* [PROBLEM DESCRIPTION]:
Copy out the material exactly, from the line containing "Given: Click the" through the line containing "point(60,194)", inclusive.

* [SUPPLIED DATA]:
---------------

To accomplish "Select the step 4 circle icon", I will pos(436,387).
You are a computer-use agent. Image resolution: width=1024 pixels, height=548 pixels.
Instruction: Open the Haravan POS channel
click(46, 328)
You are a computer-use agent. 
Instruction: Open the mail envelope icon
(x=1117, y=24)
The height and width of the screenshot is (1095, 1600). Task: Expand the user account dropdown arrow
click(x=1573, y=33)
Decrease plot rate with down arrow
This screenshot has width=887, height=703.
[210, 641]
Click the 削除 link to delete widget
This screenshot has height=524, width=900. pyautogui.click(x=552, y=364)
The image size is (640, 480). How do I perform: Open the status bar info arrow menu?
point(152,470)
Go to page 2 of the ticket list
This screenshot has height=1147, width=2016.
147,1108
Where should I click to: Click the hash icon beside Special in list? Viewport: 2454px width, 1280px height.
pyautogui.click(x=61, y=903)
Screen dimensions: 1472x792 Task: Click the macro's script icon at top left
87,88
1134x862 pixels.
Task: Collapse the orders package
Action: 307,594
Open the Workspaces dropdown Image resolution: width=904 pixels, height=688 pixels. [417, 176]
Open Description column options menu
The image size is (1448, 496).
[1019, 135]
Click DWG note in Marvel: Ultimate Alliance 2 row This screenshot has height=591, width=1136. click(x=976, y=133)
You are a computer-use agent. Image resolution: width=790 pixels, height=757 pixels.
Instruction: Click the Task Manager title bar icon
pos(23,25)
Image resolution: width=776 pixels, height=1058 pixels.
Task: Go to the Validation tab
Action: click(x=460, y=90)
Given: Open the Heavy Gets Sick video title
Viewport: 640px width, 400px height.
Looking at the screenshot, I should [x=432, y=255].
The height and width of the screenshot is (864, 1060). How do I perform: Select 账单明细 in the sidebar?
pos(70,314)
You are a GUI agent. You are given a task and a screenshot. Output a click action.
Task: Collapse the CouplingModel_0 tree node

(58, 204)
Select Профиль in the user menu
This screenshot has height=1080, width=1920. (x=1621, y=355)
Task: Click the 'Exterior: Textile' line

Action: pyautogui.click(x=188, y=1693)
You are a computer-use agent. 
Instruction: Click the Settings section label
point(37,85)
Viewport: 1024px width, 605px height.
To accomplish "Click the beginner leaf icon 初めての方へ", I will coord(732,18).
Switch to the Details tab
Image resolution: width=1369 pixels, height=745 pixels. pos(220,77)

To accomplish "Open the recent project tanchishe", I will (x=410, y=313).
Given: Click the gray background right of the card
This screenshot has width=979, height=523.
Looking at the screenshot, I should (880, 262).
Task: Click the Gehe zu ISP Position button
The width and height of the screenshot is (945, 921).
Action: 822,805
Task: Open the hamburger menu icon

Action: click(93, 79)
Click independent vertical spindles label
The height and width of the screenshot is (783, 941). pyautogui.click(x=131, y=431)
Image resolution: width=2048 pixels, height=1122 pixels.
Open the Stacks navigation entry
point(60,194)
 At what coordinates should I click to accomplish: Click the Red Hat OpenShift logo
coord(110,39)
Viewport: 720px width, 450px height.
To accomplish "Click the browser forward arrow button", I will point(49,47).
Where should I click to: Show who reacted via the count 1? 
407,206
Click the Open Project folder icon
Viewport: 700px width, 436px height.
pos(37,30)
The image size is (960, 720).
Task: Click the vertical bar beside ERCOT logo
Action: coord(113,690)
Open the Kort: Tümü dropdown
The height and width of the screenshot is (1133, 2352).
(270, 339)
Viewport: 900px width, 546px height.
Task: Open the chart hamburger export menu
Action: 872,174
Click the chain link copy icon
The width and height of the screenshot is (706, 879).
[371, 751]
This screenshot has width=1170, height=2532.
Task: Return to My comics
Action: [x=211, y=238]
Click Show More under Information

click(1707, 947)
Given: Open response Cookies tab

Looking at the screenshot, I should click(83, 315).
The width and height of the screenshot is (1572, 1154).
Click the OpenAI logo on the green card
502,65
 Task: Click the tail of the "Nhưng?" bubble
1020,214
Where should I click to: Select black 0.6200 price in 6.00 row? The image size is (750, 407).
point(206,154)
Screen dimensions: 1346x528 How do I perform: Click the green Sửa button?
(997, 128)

---------------

* [THE OUTPUT]:
Given: Click the gray background right of the card
This screenshot has width=979, height=523.
Looking at the screenshot, I should (880, 262).
Task: Click the Gehe zu ISP Position button
The width and height of the screenshot is (945, 921).
Action: 822,805
Task: Open the hamburger menu icon

Action: click(93, 79)
Click independent vertical spindles label
The height and width of the screenshot is (783, 941). pyautogui.click(x=131, y=431)
Image resolution: width=2048 pixels, height=1122 pixels.
Open the Stacks navigation entry
point(60,194)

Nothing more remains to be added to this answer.